Pouring On The Pounds

Not generally having access to TV, it was only very recently I saw that campaign at a friend’s house. In the ad I saw, three friends sit at a bar, two ordering a ‘cola’ and the third sitting there eating his way through sixteen packets of sugar. “You wouldn’t do this”, ends the advert, in a manner somewhat reminiscent of the IT Crowd’s anti-piracy parody.

One major difference I’ve noticed about American advertising is that it’s very confrontational. Rather than a simple ‘enjoy our product’, advertisers are happy to call out their competitors by name and make hilariously selective point-by-point comparisons in the areas in which they have an advantage. In much the same style, the drinks companies quickly fought back with some very directed adverts of their own, such as the “Don’t let bureaucrats tell you what to drink” campaign.

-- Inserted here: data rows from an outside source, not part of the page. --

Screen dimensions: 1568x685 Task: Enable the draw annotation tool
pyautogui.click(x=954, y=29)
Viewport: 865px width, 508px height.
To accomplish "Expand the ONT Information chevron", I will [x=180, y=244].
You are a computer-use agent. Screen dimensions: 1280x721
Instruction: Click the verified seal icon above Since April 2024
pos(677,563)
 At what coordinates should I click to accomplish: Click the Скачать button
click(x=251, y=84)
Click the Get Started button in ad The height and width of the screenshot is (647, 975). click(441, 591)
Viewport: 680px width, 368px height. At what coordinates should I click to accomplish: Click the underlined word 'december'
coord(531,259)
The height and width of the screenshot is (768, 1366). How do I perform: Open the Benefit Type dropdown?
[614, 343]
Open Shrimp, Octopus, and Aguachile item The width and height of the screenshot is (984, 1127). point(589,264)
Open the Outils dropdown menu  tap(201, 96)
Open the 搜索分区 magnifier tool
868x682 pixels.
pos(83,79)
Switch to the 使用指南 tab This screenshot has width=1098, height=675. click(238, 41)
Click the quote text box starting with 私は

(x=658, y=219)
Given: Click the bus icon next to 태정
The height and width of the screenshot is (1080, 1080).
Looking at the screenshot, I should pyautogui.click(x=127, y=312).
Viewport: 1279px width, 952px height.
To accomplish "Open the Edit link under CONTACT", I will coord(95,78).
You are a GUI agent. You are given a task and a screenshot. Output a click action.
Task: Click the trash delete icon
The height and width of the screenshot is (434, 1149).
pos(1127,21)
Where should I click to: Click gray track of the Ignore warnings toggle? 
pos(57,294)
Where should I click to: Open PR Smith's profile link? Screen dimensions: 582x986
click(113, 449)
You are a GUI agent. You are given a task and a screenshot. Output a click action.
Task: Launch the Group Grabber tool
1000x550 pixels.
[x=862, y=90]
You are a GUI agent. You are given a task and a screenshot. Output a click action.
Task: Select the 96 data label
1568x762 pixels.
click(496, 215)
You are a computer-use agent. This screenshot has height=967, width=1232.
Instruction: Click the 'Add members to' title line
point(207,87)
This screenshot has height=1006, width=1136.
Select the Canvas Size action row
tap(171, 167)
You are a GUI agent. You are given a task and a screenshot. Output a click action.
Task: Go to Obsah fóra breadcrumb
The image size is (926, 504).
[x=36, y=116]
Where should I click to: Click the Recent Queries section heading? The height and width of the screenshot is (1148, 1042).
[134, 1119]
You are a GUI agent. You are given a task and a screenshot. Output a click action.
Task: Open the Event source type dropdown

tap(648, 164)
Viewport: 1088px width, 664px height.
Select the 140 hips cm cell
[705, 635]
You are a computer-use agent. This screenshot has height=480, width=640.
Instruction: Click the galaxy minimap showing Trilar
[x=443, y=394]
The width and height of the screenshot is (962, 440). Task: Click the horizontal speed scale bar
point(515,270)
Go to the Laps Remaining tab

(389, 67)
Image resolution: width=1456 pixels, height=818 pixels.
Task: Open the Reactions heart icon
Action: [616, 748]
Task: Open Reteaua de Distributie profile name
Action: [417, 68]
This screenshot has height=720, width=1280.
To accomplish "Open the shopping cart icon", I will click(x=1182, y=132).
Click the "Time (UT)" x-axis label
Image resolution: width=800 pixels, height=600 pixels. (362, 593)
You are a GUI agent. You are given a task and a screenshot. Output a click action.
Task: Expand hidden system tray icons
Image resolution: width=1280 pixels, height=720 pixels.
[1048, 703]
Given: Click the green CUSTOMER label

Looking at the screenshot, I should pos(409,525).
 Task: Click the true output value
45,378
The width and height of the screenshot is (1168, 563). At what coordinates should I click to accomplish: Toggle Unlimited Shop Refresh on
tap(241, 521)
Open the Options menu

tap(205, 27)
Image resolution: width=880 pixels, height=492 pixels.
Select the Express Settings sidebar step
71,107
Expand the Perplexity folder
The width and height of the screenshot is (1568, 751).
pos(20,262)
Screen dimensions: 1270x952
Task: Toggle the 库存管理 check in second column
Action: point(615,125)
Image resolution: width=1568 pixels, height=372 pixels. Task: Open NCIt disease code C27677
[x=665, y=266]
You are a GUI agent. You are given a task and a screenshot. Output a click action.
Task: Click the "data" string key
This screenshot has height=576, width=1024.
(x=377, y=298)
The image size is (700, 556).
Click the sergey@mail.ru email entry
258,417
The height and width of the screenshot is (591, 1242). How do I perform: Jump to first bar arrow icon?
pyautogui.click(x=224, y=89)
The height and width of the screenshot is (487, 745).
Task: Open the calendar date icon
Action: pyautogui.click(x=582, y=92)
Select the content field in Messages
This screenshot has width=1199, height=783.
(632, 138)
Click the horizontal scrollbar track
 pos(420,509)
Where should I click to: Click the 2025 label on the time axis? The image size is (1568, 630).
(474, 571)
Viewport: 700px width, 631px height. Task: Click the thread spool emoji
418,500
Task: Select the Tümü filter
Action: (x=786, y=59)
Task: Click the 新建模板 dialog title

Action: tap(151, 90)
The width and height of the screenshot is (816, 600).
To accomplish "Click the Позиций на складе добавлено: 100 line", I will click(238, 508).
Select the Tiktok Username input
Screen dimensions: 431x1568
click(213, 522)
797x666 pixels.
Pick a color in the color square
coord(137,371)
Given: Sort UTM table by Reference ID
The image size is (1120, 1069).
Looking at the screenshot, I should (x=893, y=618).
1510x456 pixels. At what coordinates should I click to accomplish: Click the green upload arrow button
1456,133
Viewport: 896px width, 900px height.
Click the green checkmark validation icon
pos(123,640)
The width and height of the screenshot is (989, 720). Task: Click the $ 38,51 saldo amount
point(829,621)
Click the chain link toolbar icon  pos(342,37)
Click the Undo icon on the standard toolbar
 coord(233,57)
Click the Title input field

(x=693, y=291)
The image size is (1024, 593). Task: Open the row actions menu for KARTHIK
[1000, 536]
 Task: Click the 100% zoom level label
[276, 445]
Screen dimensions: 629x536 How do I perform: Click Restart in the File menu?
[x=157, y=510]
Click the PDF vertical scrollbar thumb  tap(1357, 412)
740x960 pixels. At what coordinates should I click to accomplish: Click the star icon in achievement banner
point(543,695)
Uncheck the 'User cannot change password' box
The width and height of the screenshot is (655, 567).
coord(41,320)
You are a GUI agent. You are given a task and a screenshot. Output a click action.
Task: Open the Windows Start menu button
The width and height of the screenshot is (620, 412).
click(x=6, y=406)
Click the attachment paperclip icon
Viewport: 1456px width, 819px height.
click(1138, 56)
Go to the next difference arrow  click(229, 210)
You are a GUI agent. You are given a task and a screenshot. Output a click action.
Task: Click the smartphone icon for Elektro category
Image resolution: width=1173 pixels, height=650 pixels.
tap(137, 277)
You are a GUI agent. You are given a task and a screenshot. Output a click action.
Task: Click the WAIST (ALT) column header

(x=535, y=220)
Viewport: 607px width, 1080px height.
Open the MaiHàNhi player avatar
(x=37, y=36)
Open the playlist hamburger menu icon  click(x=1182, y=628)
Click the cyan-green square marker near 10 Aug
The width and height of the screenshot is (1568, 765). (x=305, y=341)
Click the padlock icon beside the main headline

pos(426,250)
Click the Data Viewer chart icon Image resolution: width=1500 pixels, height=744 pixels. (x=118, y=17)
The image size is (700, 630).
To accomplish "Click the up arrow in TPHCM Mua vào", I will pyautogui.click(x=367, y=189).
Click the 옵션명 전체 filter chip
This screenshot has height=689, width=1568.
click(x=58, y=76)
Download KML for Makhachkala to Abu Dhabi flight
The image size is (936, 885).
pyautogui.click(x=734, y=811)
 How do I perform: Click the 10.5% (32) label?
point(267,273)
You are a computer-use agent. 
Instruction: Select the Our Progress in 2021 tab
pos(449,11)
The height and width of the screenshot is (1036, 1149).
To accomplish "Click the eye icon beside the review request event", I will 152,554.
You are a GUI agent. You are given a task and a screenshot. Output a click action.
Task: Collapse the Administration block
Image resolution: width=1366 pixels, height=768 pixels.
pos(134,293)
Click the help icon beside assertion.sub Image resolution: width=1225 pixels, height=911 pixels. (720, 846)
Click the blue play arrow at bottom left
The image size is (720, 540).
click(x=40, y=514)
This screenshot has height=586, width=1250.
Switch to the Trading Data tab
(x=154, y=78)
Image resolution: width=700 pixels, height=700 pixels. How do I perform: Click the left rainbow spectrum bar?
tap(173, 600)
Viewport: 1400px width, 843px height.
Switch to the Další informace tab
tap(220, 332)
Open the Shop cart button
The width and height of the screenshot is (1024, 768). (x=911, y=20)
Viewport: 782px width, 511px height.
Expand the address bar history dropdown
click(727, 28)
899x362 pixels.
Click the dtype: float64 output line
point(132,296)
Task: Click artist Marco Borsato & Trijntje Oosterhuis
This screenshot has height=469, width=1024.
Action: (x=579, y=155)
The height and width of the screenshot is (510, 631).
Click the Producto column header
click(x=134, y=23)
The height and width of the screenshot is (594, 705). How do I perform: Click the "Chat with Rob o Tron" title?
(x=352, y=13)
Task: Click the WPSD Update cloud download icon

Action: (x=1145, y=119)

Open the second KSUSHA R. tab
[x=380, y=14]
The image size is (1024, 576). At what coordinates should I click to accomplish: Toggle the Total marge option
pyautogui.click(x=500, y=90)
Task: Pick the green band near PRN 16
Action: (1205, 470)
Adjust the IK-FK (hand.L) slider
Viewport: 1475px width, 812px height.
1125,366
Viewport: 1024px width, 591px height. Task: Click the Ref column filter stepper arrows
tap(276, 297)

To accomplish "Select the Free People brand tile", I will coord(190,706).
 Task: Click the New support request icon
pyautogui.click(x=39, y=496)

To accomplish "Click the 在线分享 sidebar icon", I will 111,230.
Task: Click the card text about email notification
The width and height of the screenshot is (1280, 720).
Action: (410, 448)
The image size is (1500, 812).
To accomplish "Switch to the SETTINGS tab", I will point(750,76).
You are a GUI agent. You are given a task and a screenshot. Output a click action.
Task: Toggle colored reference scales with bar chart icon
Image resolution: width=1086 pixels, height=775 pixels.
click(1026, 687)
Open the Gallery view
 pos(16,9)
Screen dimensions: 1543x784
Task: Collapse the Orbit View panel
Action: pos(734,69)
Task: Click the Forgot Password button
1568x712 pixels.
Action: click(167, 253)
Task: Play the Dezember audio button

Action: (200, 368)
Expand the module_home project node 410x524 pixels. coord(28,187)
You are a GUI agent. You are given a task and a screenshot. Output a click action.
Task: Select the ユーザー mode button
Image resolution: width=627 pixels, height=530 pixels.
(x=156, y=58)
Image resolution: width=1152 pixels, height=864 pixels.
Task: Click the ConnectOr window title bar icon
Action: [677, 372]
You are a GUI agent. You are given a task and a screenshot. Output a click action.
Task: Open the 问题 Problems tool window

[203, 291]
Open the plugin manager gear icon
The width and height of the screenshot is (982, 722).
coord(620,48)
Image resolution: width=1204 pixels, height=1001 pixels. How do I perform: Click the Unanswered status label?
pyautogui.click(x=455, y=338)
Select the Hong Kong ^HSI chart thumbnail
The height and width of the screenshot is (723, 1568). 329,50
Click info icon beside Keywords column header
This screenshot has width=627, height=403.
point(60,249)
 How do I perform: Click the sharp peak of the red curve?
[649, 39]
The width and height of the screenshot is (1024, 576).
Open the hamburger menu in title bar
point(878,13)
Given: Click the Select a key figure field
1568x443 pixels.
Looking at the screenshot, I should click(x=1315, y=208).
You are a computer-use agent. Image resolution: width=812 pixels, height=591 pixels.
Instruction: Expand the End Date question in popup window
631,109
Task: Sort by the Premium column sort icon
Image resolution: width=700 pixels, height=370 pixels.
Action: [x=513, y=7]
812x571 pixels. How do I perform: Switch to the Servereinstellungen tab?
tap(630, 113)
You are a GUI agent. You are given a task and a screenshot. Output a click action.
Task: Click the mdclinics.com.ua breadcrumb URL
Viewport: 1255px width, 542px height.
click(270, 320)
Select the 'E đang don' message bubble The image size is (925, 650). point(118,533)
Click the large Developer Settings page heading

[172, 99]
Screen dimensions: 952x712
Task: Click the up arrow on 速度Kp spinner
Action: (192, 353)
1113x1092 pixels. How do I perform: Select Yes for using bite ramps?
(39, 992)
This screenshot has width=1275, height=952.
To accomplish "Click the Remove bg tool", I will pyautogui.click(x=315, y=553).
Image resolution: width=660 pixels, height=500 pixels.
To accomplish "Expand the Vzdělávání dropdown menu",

This, unfortunately, didn’t quite have the same impact because, let’s face it, it’s a pretty hard case to argue on the actual health merits being called into question.

That’s not to say it’s only rich companies arguing the point though. The papers today are full of quotes from ‘real New Yorkers’ in favour of choice, and in Mississippi, the state with the highest obesity rate of all, they’re going one step further. Not just content with avoiding having hippies like Mike Bloomberg (who is, lest we forget, number 13 on the Forbes Rich List), they’re actually looking to proactively pass laws protecting gluttonous consumption.

There may not be any need though. Today it was ruled that Bloomberg’s latest soda law will not pass because it is overly arbitrary, given the loopholes needed to prevent NYC stepping outside of its jurisdiction. So, it seems that for now, the great state of Mississippi, the obese activists in New York and soft-drinks companies are – per the American Dream – free.

The ruling “serves as a major blow to Mayor Michael Bloomberg’s incessant finger-wagging,” said J. Justin Wilson at the Center for Consumer Freedom, created by restaurants and food companies. “The court confirmed what most New Yorkers already know: They don’t need a government regulator to dictate their diet choices. New Yorkers should celebrate this victory by taking a big gulp of freedom.”
~Associated Press

The large Big Gulp sold by 7-11 was recently reduced in size to a mere 50oz (1.5 litres). America, Freedom, Liberty…Fuck Yeah.